Rosen S, Feeley F, Connelly P, Simon J. The private sector and HIV/AIDS in Africa: taking stock of 6 years of applied research. AIDS 2007;21 Suppl 3:S41-51.

Until recently, little was known about the costs of the HIV epidemic to businesses in Africa or about business responses to the epidemic.  This paper synthesizes the results of a set of studies conducted between 1999 and 2006. Data for the studies included were drawn from human resource, financial, and medical records of 16 large companies and from 7 surveys of small, medium-sized, and large companies in South Africa, Uganda, Kenya, Zambia, Ethiopia, and Rwanda. The estimated workforce HIV prevalence ranged from 5 to 37%. The average cost per employee lost to AIDS varied from 0.5 to 5.6 times the average annual compensation of the employee affected. Labour cost increases were estimated at 0.6-10.8% but exceeded 3% at only two of 14 companies. Antiretroviral treatment at a cost of US$360/patient per year was found to have positive financial returns for most but not all companies. Managers of small and medium-sized enterprises (SME) reported low HIV-related employee attrition, little concern about the impacts of HIV, and relatively little interest in taking action. HIV was estimated to increase the average operating costs of small and medium-sized enterprises by less than 1%. In conclusion, for most companies, HIV is causing a moderate increase in labour costs, with costs determined mainly by HIV prevalence, employee skill level, and employment policies. Treatment of HIV-positive employees is a good investment for many large companies. Small companies have less capacity to respond to workforce illness and little concern about it. Research on the effectiveness of workplace interventions is needed.

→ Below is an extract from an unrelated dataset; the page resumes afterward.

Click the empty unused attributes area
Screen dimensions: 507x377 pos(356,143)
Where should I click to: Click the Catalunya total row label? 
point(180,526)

Editors’ note: This synthesis suggests that well-designed interventions can achieve the double benefit of reducing costs to employers while improving the welfare of individual employees. Small and medium-sized companies face business challenges such as power failures, unpredictable taxes, and political instability, and are unable to benefit from economies of scale. Their HIV workplace programmes require support from business associations or external funders for HIV prevention activities and must rely on governments and non-governmental organizations for healthcare provision.

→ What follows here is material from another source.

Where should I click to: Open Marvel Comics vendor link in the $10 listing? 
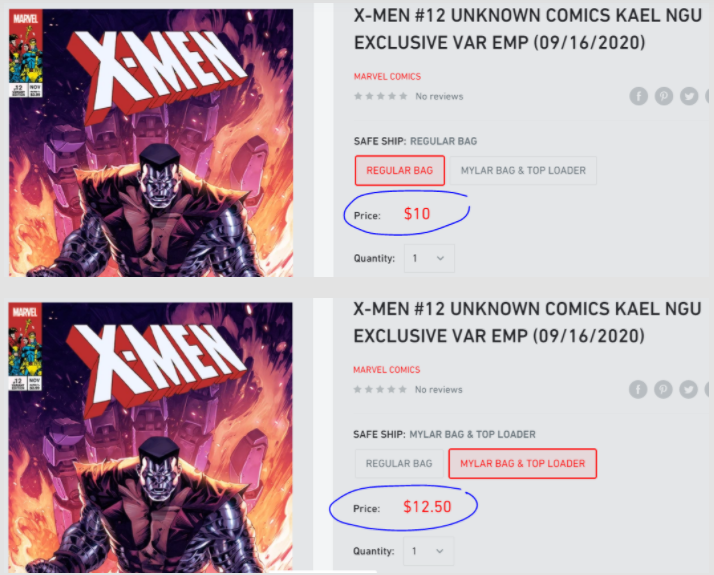387,77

Koenig SP, Riviere C, Leger P, Severe P, Atwood S, Fitzgerald D, Pape JW, Schackman BR. The cost of antiretroviral therapy in Haiti. Cost Eff Resour Alloc. 2008; 14;6(1):3.

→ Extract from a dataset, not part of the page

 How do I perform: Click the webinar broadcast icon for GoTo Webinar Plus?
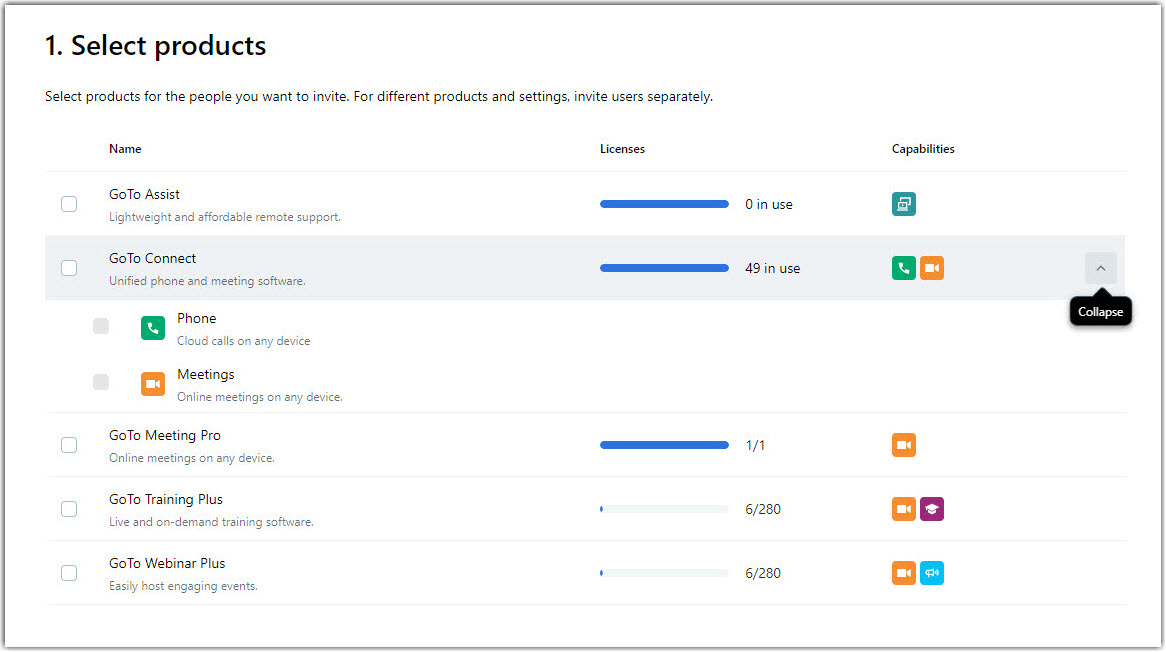point(932,572)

Koenig and colleagues determined direct medical costs, overhead costs, societal costs, and personnel requirements for the provision of antiretroviral therapy (ART) to patients with AIDS in Haiti. The authors examined data from 218 treatment-naive adults who were consecutively initiated on ART at the GHESKIO Center in Port-au-Prince, Haiti between December 23, 2003 and May 20, 2004 and calculated costs and personnel requirements for the first year of ART. The mean total cost of treatment per patient was $US 982 including $US 846 in direct costs, $US 114 for overhead, and $US 22 for societal costs. The direct cost per patient included generic ART medications $US 355, lab tests $US 130, nutrition $US 117, hospitalizations $US 62, pre-ART evaluation $US 58, labour $US 51, non-ART medications $US 39, outside referrals $US 31, and telephone cards for patient retention $US 3. Higher treatment costs were associated with hospitalization, change in ART regimen, TB treatment, and survival for one year.  The authors estimate that 1.5 doctors and 2.5 nurses are required to treat 1000 patients in the first year after initiating ART. Initial ART treatment in Haiti costs approximately $US 1,000 per patient per year. With generic first-line antiretroviral drugs, only 36% of the cost is for medications. Patients who change regimens are significantly more expensive to treat, highlighting the need for less-expensive second-line drugs. There may be sufficient health care personnel to treat all HIV-infected patients in urban areas of Haiti, but not in rural areas. New models of HIV care are needed for rural areas using assistant medical officers and community health workers.

Editors’ note: Costing studies such as this one provide key information for programme management and budgeting, as well as hard data to feed into national, regional, and global cost estimates. Equity in treatment scale-up in Haiti and elsewhere will depend on keeping costs for first-and-second-line antiretroviral drugs low and developing innovative task-shifting scenarios for rural areas.